**What you are asked to do:** Pick out each line in the records below that contains the word "width", and copy those lines verbatim.

━━━━━ Excerpted records

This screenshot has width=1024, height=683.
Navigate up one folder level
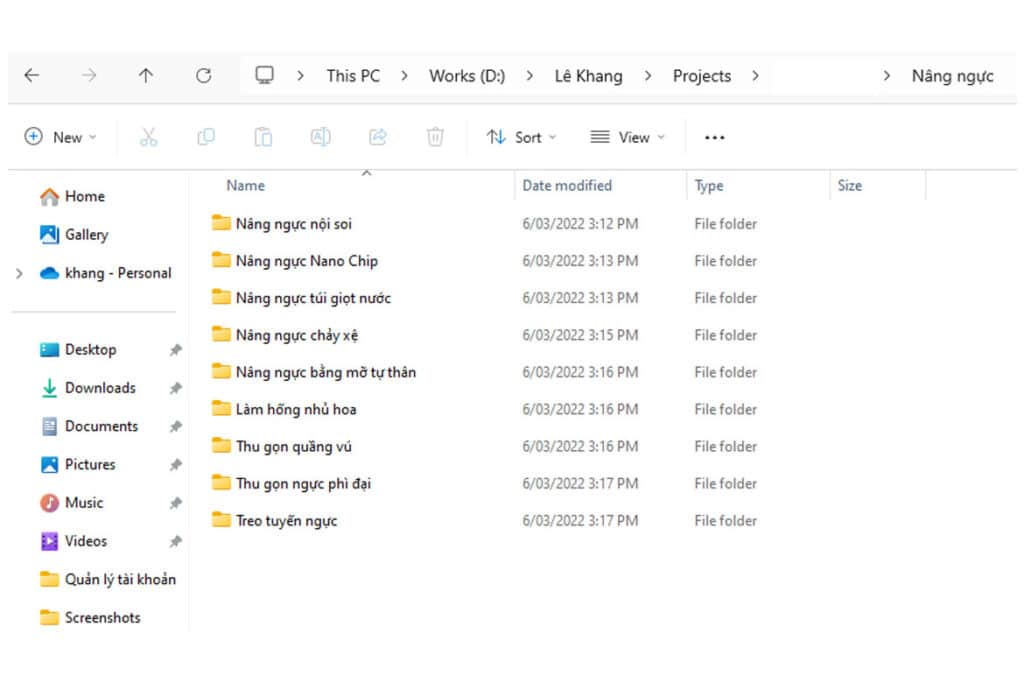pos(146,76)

━━━━━━━━━━
━━━━━ Excerpted records

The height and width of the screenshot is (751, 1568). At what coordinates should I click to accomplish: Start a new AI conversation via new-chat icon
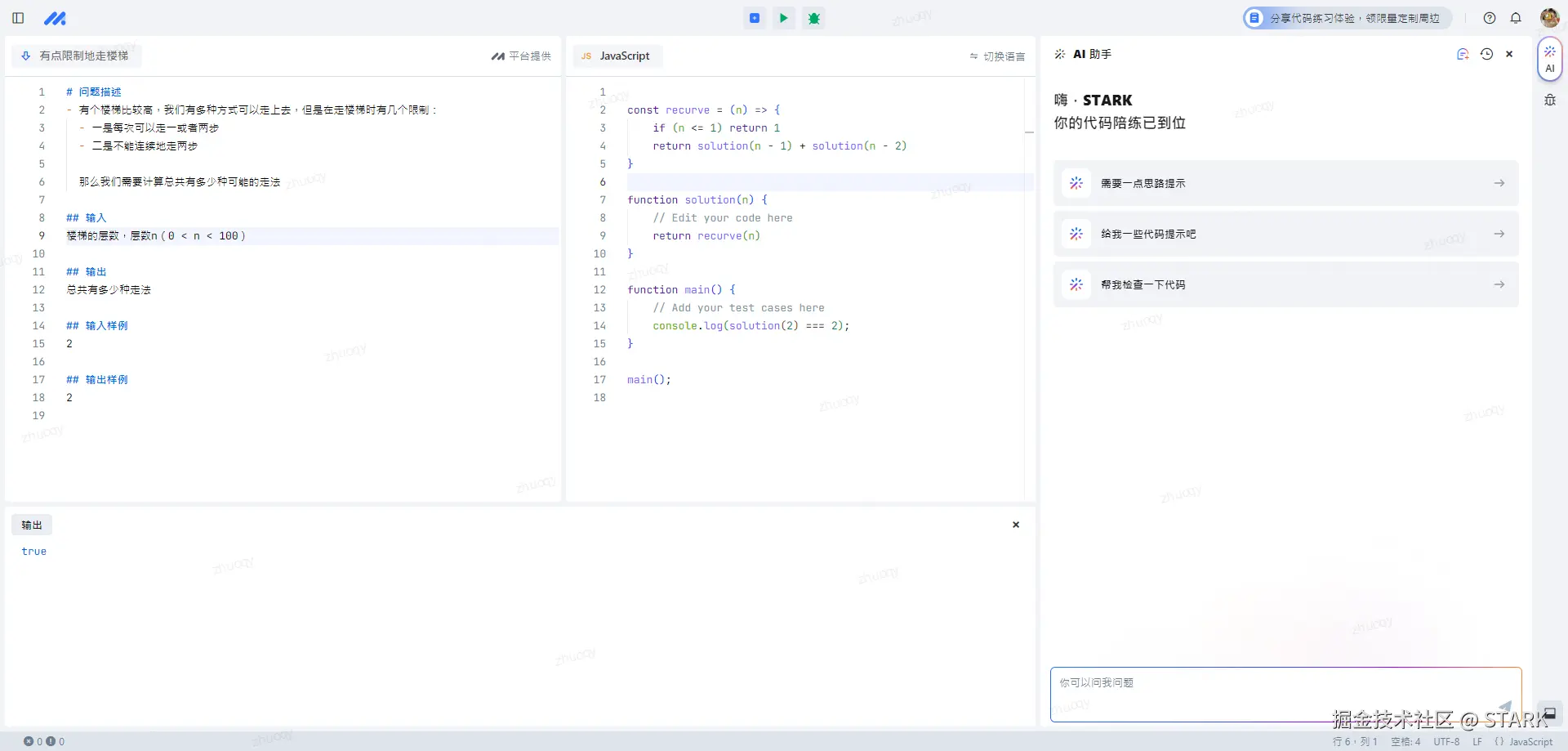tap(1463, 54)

━━━━━━━━━━

**Result:**
This screenshot has width=1024, height=683.
The height and width of the screenshot is (751, 1568). At what coordinates should I click to accomplish: Start a new AI conversation via new-chat icon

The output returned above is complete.